Saved data entries:
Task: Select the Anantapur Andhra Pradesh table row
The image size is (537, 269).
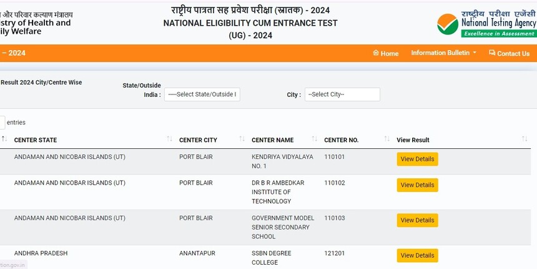Action: (265, 257)
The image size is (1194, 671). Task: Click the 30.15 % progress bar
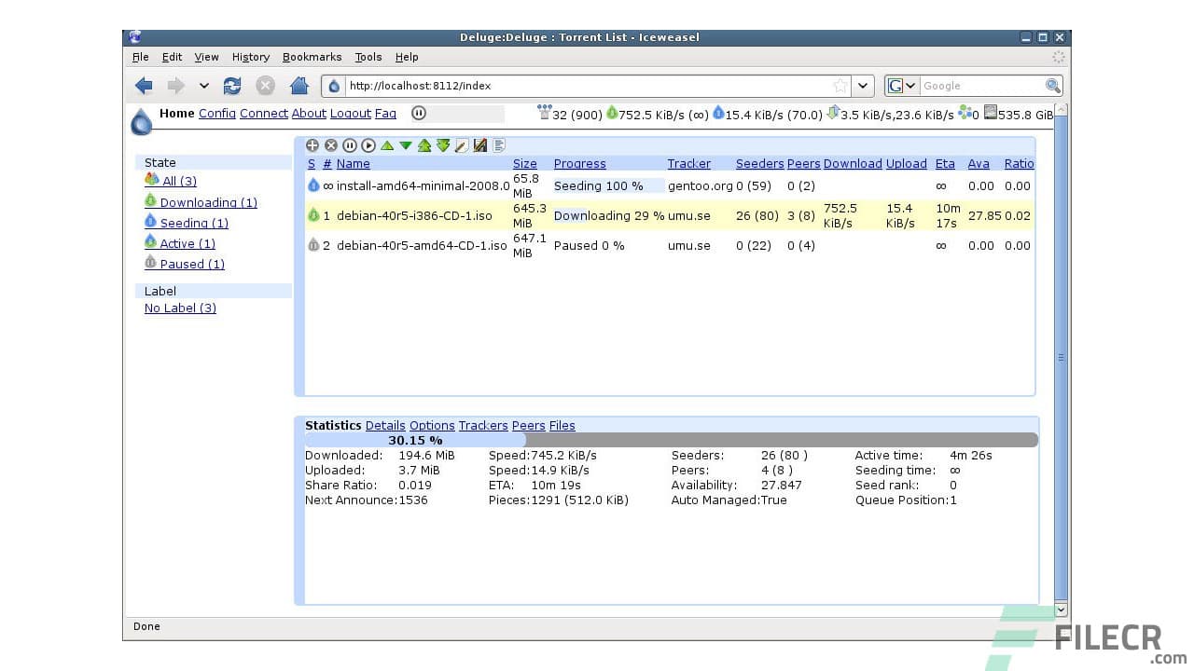pyautogui.click(x=415, y=439)
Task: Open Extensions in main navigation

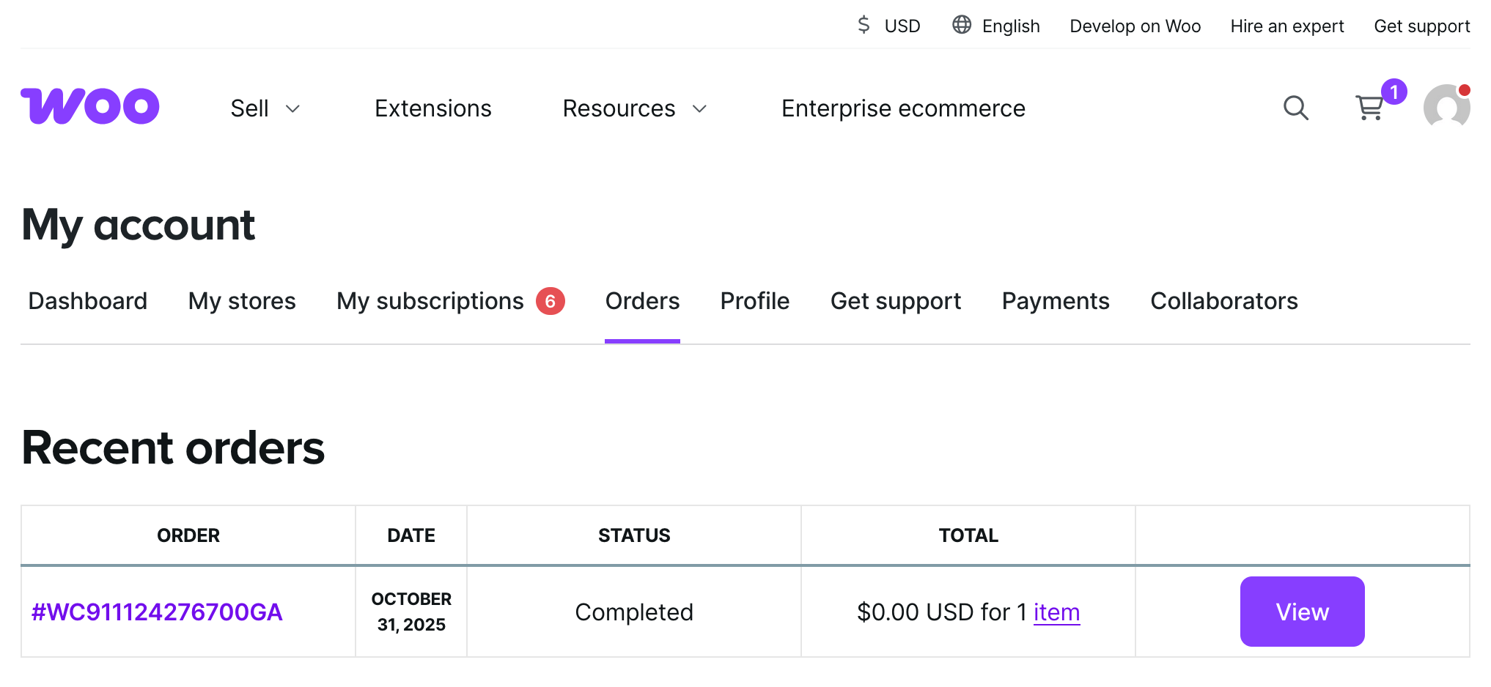Action: (432, 108)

## [Task to carry out]
Could you write out the records exactly while omitting every picture?

## [Response]
Task: Select the Anantapur Andhra Pradesh table row
The image size is (537, 269).
Action: (265, 257)
The image size is (1194, 671). Task: Click the 30.15 % progress bar
pyautogui.click(x=415, y=439)
Task: Open Extensions in main navigation

Action: (432, 108)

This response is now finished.